• AUD/USD managed to regain the smile and bounce off 0.6400.
  • The US Dollar maintained its bearish stance ahead of key US NFP.
  • The Australian trade surplus widened above estimates in October.

The US Dollar (USD) continued to face selling pressure on Thursday, extending its losses from the previous day and breaking below the significant 106.00 support level, as reflected in the Dollar Index (DXY).

Meanwhile, the Australian Dollar (AUD) grabbed some fresh breathing room and traded with humble hains near the 0.6450, where some initial resistance seems to have emerged.

Why the Aussie is struggling

The Australian Dollar's recent sharp decline was primarily driven by weaker-than-expected GDP data for the July-September period published on Wednesday. The economy expanded by just 0.3% quarter-on-quarter and 0.8% year-on-year—both falling short of earlier forecasts.

Adding to the downward pressure, key Australian exports like copper and iron ore prices remained well under pressure on the back of ongoing concerns about China’s economy. The Chinese Yuan, too, remained under pressure, weighed down by weak domestic data and renewed tariff threats from the US. As Australia’s economy is closely tied to China’s fortunes, uncertainty lingers over whether Beijing's stimulus measures will stabilize its slowing economy.

The RBA’s cautious approach

Earlier in November, the Reserve Bank of Australia (RBA) opted to keep interest rates steady at 4.35%, maintaining a cautious stance. While tackling inflation remains its top priority, the central bank is wary of exacerbating the country’s economic slowdown. RBA Governor Michele Bullock has emphasized the importance of keeping monetary policy tight until inflation shows sustained signs of easing.

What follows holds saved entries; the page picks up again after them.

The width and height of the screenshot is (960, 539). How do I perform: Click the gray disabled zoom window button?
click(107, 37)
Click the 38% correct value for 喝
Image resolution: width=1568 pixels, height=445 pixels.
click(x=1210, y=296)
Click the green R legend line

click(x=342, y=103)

October’s CPI data showed inflation holding steady at 2.1%, but the RBA has warned against making long-term assumptions based on one data point. For now, the central bank appears in no rush to cut rates, with any potential easing unlikely before the second quarter of 2025.

What lies ahead for AUD/USD

The Australian Dollar faces a challenging mix of risks and potential tailwinds. A shift by the US Federal Reserve (Fed) toward rate cuts could provide support for the Aussie, but persistent US inflation and the resilience of the US Dollar remain obstacles. Additionally, China’s economic slowdown continues to weigh heavily on Australia’s outlook, though there are some bright spots: the labour market remains robust, with unemployment steady at 4.1% and 16,000 jobs added in October.

AUD/USD daily chart

Technical outlook for AUD/USD

On the technical front, AUD/USD faces immediate resistance at 0.6549, last seen in late November. Further upside targets include the 200-day Simple Moving Average (SMA) at 0.6625 and November’s high of 0.6687.

On the downside, key support lies at 0.6399, the December low so far, followed by 0.6347, the year’s low from August. These levels could act as safety nets if bearish sentiment deepens.

Momentum indicators paint a cautious picture. The Relative Strength Index (RSI) has rebounded to 41, signaling weakening momentum, while the Average Directional Index (ADX) near 21 suggests a lack of strong trend direction.

Key data to watch

Next on tap Down Under will be the release of Australian Home Loans on Friday.

Bottom line

AUD/USD remains under pressure from a combination of global and domestic headwinds, leaving sentiment fragile. While there’s potential for recovery, much depends on upcoming economic data and developments in the US and China. For now, caution is likely to dominate market sentiment.